(EXTRACTED INFORMATION):
☆ ☆ ☆ ☆

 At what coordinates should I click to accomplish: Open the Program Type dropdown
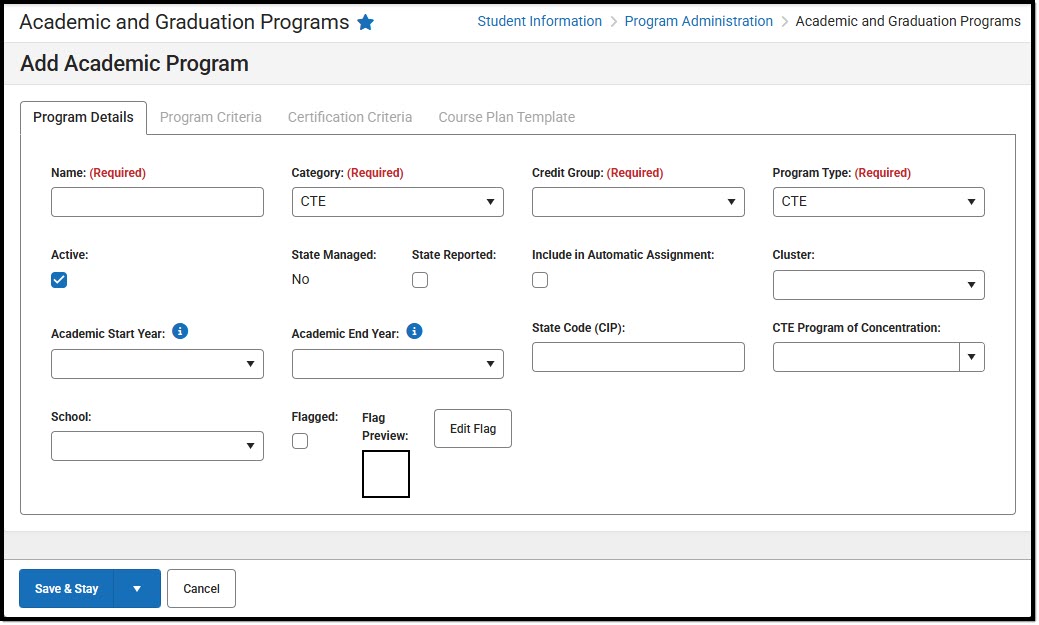pos(878,202)
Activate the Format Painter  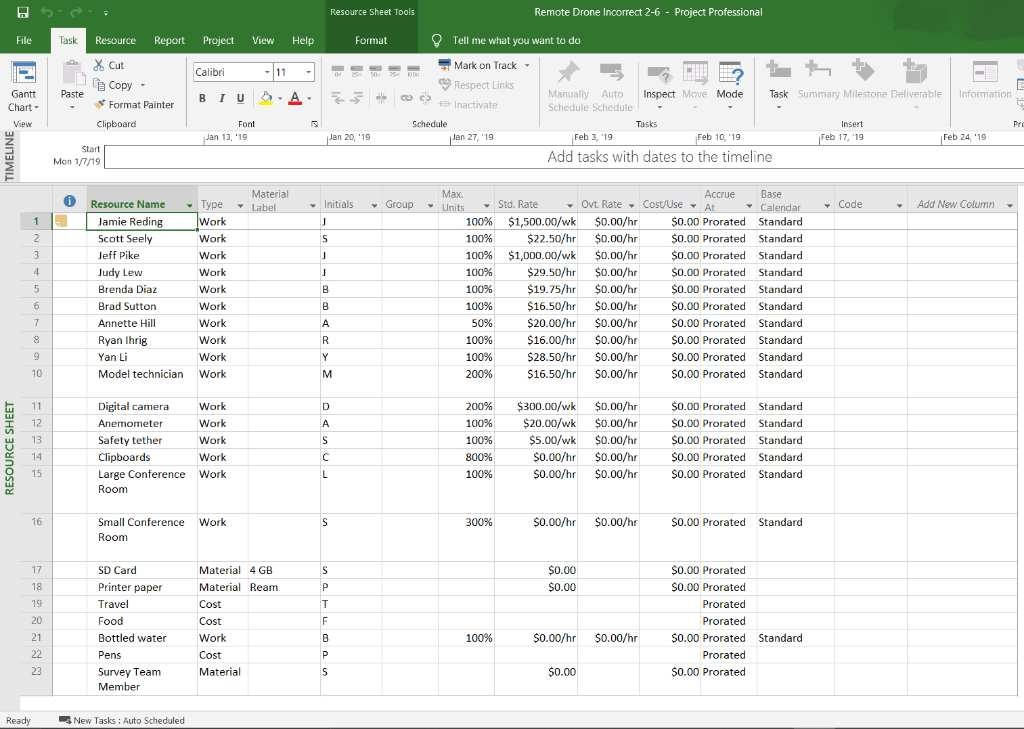pos(135,104)
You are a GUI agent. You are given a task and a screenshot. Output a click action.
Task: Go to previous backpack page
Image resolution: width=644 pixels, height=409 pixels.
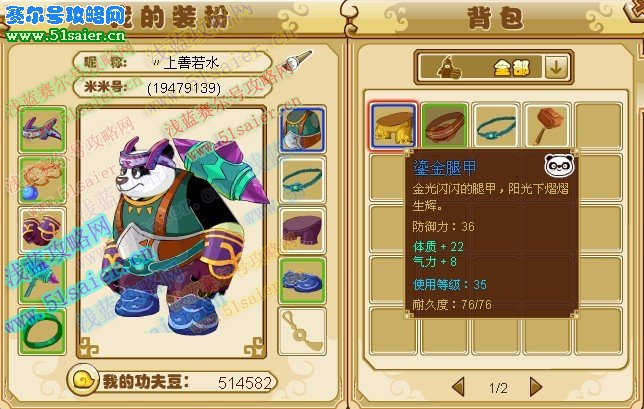tap(458, 387)
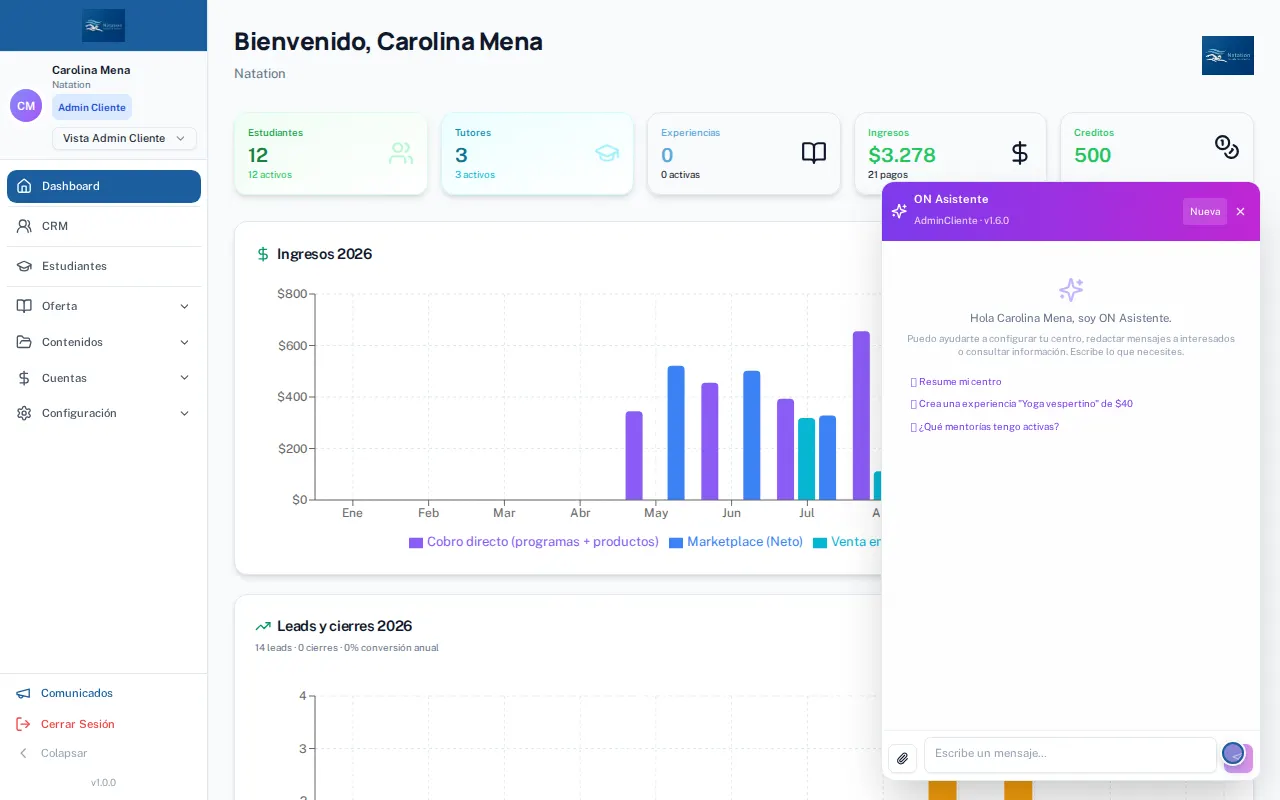Click the CM avatar circle
This screenshot has width=1280, height=800.
[x=26, y=106]
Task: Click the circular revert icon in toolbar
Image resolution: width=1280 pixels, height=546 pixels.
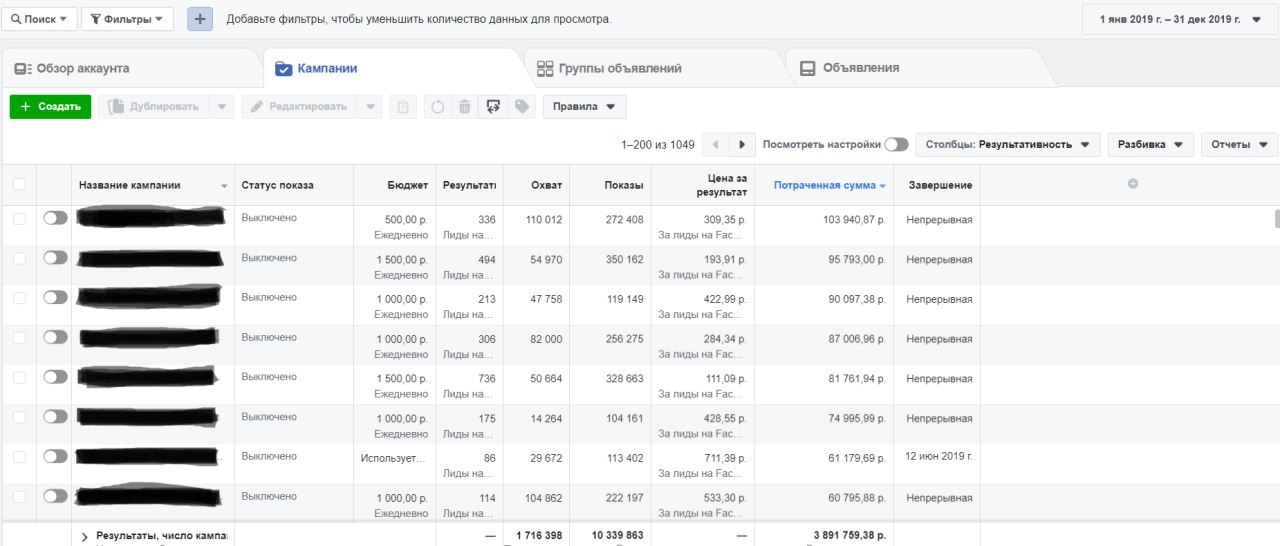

☆ ☆ ☆ ☆

(PROBLEM):
Starting at the line containing "You are a GUI", output every remaining line of the records above exactly, the last one included. Nothing else belongs in the output, and no pictures either.

(EXERCISE RESPONSE):
You are a GUI agent. You are given a task and a screenshot. Output a click action.
Task: Go to previous backpack page
Image resolution: width=644 pixels, height=409 pixels.
tap(458, 387)
Click the CM avatar circle
This screenshot has width=1280, height=800.
[x=26, y=106]
Task: Click the circular revert icon in toolbar
Image resolution: width=1280 pixels, height=546 pixels.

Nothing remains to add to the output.